For SALE on the darkweb: more than 300 Million Facebook User IDs, Names and Phone Numbers

A database containing more than 300 million Facebook user IDs, phone numbers, and names was left exposed on the web for anyone to access without authentication. Security researchers found out that the database is now available on the darkweb for just 500 Euro or roughly around P27,500 pesos.
Just this March, Security Researcher Bob Diachenko discovered an Elasticsearch Cluster containing more than 267 million Facebook user IDs and phone numbers. After a few days, a second compromised server was exposed by what appears to be the same criminal group. The server contains 42 million records including profile details, emails, and other personal information.
Elasticsearch is a distributed, open-source search and analytics engine for all types of data, including textual, numerical, geospatial, structured, and unstructured. It is commonly used by seasoned cybersecurity professionals for security and business analytics.
According to Diachenko, the data is the result of an illegal scraping activity by abusing Facebook API to collect data.
The Second Server was attacked immediately after the first and data were replaced by dummy entries with database name "please_secure_your_servers".

- EXERCISE INSTRUCTIONS
1 > Translate this sentence from the article on the exposed Facebook data into Spanish: "Elasticsearch is a distributed, open-source search and analytics engine for all types of data, including textual, numerical, geospatial, structured, and unstructured."
2 > Return the passage of the article on the exposed Facebook data between "Just this March, Security" and "and business analytics.", inclusive.
3 > Resume the article on the exposed Facebook data, writing on from its final sentence.

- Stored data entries
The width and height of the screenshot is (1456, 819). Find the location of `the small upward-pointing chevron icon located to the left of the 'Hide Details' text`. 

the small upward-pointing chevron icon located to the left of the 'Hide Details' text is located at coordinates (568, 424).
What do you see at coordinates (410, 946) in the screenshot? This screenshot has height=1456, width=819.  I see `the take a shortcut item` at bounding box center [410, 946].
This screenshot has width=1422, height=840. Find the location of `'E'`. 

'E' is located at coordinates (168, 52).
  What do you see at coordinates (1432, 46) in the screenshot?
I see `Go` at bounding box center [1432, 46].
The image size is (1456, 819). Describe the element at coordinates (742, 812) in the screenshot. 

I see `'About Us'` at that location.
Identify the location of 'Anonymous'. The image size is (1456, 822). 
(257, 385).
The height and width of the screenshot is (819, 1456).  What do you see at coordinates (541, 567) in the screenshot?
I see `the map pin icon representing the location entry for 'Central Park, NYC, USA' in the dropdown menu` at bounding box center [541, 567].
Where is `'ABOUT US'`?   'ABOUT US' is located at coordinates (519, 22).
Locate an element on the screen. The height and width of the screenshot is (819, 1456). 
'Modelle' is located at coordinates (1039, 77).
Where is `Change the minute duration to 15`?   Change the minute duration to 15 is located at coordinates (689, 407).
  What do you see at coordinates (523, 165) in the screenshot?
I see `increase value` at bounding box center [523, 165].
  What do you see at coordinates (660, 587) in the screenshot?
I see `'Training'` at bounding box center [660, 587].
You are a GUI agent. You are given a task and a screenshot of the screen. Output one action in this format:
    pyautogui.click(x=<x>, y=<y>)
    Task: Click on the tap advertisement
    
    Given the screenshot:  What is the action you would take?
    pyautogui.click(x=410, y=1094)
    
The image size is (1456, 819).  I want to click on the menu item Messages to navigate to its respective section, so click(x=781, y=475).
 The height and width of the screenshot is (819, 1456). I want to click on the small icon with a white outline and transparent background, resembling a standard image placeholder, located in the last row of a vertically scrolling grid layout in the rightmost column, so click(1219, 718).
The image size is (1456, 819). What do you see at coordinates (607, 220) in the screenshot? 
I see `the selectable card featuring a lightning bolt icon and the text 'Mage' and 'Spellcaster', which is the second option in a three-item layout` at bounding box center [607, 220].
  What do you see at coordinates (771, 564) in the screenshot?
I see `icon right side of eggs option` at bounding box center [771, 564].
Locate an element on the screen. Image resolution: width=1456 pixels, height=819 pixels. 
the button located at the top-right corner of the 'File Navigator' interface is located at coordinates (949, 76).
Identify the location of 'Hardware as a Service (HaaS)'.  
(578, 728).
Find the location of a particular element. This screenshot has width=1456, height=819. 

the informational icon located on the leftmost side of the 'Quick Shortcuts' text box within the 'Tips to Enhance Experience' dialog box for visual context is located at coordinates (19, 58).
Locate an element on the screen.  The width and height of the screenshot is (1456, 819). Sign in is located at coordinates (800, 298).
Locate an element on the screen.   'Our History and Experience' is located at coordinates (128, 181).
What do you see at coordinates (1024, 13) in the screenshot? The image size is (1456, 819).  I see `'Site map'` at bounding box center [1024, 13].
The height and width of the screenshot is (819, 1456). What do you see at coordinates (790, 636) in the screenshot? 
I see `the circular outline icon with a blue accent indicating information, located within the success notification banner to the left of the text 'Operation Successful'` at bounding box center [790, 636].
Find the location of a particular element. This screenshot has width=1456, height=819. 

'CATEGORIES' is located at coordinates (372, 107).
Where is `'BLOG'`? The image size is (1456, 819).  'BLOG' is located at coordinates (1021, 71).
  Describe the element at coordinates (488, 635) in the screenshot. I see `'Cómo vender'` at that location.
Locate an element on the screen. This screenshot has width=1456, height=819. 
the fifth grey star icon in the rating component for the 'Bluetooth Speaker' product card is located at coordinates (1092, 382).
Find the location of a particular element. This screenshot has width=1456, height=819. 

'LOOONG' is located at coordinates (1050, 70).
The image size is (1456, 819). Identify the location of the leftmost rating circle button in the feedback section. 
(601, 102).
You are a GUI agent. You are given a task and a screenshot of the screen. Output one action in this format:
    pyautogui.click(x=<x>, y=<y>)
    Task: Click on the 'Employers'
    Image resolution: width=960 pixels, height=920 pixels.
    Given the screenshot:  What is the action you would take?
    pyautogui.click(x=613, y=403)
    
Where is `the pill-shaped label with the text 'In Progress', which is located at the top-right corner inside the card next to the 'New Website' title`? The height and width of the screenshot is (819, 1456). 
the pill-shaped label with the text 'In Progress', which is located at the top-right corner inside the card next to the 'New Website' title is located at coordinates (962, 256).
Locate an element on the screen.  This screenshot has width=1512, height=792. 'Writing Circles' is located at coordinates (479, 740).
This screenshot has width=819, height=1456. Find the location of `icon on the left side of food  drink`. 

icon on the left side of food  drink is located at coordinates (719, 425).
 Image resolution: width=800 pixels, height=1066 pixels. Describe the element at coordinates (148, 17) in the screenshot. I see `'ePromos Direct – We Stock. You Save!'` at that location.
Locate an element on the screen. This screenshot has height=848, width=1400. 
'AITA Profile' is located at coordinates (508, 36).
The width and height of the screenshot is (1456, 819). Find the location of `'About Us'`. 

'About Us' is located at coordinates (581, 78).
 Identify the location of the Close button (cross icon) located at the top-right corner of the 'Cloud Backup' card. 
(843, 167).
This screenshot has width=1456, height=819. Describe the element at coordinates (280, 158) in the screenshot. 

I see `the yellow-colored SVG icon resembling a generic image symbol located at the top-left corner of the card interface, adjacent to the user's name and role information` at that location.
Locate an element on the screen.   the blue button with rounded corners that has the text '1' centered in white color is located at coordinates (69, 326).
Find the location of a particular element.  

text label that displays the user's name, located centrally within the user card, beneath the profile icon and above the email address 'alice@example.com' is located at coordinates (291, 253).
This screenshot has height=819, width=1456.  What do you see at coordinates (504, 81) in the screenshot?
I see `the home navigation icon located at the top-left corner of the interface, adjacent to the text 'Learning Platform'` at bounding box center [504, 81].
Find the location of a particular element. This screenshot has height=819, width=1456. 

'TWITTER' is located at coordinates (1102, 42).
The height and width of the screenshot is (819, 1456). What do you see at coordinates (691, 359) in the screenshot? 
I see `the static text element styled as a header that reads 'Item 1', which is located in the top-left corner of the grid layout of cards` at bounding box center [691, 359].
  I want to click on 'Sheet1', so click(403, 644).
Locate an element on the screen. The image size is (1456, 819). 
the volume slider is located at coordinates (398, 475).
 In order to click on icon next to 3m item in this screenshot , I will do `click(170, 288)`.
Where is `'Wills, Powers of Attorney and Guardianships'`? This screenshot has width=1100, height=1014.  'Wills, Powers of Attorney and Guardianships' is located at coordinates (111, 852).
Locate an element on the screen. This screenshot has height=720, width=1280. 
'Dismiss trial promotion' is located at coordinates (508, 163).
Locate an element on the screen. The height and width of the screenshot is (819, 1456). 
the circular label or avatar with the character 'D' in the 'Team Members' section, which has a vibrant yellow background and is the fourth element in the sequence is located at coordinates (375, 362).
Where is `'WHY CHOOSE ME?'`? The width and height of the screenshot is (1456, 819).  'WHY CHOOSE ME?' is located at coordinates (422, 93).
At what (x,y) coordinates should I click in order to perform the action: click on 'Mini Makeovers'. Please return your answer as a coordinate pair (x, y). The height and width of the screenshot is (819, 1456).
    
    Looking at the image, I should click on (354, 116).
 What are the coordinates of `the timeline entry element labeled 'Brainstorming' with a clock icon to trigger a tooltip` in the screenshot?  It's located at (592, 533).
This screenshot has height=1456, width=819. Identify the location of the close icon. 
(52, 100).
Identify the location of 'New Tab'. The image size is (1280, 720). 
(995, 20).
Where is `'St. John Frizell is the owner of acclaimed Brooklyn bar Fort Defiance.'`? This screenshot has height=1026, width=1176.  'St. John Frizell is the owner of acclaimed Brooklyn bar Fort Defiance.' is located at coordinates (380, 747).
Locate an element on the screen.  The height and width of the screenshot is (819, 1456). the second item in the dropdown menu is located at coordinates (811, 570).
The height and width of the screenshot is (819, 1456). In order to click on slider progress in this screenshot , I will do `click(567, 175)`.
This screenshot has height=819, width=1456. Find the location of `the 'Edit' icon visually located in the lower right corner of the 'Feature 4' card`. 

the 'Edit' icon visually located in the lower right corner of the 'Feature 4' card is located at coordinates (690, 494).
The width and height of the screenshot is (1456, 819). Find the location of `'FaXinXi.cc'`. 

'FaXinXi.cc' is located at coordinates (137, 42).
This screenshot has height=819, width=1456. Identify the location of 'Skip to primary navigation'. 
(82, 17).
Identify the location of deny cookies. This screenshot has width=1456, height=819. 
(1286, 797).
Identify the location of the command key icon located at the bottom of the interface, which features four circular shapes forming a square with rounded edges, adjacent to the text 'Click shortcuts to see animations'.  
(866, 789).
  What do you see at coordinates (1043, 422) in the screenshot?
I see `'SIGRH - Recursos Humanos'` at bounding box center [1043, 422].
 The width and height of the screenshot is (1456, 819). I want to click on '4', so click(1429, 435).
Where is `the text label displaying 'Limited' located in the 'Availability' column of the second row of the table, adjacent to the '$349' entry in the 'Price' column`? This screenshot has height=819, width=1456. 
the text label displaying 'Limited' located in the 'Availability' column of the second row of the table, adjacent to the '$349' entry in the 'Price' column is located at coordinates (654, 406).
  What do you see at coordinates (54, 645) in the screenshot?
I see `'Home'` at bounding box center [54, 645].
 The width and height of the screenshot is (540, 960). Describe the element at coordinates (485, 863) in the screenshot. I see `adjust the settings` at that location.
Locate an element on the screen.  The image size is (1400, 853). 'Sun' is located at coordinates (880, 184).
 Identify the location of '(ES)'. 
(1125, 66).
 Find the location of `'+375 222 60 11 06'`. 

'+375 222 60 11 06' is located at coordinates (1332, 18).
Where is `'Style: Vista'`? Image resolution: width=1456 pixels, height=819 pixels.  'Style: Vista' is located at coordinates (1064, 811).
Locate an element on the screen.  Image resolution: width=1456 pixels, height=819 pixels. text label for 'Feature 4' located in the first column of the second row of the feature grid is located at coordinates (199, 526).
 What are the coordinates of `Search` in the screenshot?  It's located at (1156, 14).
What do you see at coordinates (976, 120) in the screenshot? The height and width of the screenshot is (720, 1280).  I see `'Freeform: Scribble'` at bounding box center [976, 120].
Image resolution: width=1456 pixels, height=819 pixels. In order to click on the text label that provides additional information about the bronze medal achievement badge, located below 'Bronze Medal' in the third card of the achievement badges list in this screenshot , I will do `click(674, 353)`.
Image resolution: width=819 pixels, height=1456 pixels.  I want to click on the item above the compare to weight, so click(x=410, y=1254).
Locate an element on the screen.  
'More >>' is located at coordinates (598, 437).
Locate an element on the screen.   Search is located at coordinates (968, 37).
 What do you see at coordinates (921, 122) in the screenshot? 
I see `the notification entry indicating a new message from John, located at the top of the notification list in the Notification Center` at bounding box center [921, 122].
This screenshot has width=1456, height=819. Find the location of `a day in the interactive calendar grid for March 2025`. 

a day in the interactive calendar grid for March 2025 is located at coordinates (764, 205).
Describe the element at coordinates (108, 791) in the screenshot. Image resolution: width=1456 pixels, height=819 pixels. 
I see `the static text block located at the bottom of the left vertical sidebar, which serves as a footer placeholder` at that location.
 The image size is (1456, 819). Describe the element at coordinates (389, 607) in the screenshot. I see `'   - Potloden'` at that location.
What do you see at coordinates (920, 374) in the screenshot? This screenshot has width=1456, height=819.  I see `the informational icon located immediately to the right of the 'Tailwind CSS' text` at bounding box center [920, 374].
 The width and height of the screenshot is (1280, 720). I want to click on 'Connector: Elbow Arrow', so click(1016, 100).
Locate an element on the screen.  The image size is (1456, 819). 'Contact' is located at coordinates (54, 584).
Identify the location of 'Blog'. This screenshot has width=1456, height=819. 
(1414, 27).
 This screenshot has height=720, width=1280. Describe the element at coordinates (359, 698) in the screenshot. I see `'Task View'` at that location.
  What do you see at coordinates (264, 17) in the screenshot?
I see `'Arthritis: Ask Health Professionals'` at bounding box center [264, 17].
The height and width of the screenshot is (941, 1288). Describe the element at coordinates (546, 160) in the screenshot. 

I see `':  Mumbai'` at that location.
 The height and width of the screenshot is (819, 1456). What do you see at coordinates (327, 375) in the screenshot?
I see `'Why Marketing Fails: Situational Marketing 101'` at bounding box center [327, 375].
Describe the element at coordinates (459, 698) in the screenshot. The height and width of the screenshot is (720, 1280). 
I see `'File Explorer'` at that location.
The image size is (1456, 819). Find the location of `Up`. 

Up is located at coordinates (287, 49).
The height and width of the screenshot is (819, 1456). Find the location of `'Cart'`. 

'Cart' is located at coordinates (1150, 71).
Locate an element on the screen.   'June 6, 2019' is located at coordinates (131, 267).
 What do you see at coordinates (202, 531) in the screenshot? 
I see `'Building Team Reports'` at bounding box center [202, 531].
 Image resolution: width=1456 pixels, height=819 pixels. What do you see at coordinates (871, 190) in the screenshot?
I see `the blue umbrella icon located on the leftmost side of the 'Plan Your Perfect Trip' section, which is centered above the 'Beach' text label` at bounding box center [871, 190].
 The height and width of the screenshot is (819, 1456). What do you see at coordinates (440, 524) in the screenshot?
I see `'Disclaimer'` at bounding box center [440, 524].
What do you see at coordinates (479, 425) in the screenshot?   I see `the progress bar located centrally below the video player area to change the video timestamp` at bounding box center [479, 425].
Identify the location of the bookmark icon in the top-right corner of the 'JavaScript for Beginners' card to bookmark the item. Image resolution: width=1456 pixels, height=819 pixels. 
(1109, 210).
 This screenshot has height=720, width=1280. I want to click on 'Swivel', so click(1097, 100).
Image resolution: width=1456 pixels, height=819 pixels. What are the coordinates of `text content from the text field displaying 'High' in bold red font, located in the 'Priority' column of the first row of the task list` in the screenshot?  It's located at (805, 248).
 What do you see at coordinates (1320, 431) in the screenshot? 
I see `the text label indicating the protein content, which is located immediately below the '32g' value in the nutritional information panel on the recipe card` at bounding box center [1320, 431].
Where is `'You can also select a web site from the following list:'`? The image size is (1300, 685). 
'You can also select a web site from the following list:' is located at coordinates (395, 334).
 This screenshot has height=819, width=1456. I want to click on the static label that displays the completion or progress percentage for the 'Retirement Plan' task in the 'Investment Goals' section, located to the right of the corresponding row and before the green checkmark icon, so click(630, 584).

- ANSWERS TO THE PROBLEMS
1 > Elasticsearch es un motor de búsqueda y análisis distribuido y de código abierto para todo tipo de datos, incluidos los textuales, numéricos, geoespaciales, estructurados y no estructurados.

2 >
Just this March, Security Researcher Bob Diachenko discovered an Elasticsearch Cluster containing more than 267 million Facebook user IDs and phone numbers. After a few days, a second compromised server was exposed by what appears to be the same criminal group. The server contains 42 million records including profile details, emails, and other personal information.
Elasticsearch is a distributed, open-source search and analytics engine for all types of data, including textual, numerical, geospatial, structured, and unstructured. It is commonly used by seasoned cybersecurity professionals for security and business analytics.

3 >
If you think your account is among those that are compromised which is very likely, you need to change your password and secure your account immediately.
A password is the first line of defense against intruders. This is the reason why users need to protect and secure passwords.
Here’s how to make a strong password and how to secure Facebook accounts.
1. Use 12 Characters, Minimum. 2. Include Numbers, Symbols, Capital Letters, and Lower-Case Letters. 3. It should not be found in a Dictionary or a Combination of Dictionary Words.
4. Use Two Factor Authentication, it is an extra layer of security that requires not only a password and username but also something that only have. 2FA would make it more difficult for potential intruders to gain access to your account.
To activate 2FA on Facebook follow these steps:
First, you need an authentication method for 2FA to work. Download a third-party authenticator, it’s an app that when connected to Facebook would generate random numbers that would be accepted by FB after entering your password.
If you’re using a desktop:
1. click the inverted triangle at the rightmost part of the FB screen then click settings. 2. click security and login at the left side of the screen, you can find it just below the general tab. 3. scroll down and select use two-factor authentication. 4. follow instructions. You can also use your phone for 2FA.
If you’re using a cellphone:
1. On your profile page click that three dots just below your profile Pic. Click view privacy shortcuts. 2. Click more settings 3. Click Security and login 4. Select Use two-factor authentication. 5. Follow the instructions.
Never use the same password on more than one site. Once crooks have a password, they will usually try it on every website where you might have an account, to see if they can get lucky.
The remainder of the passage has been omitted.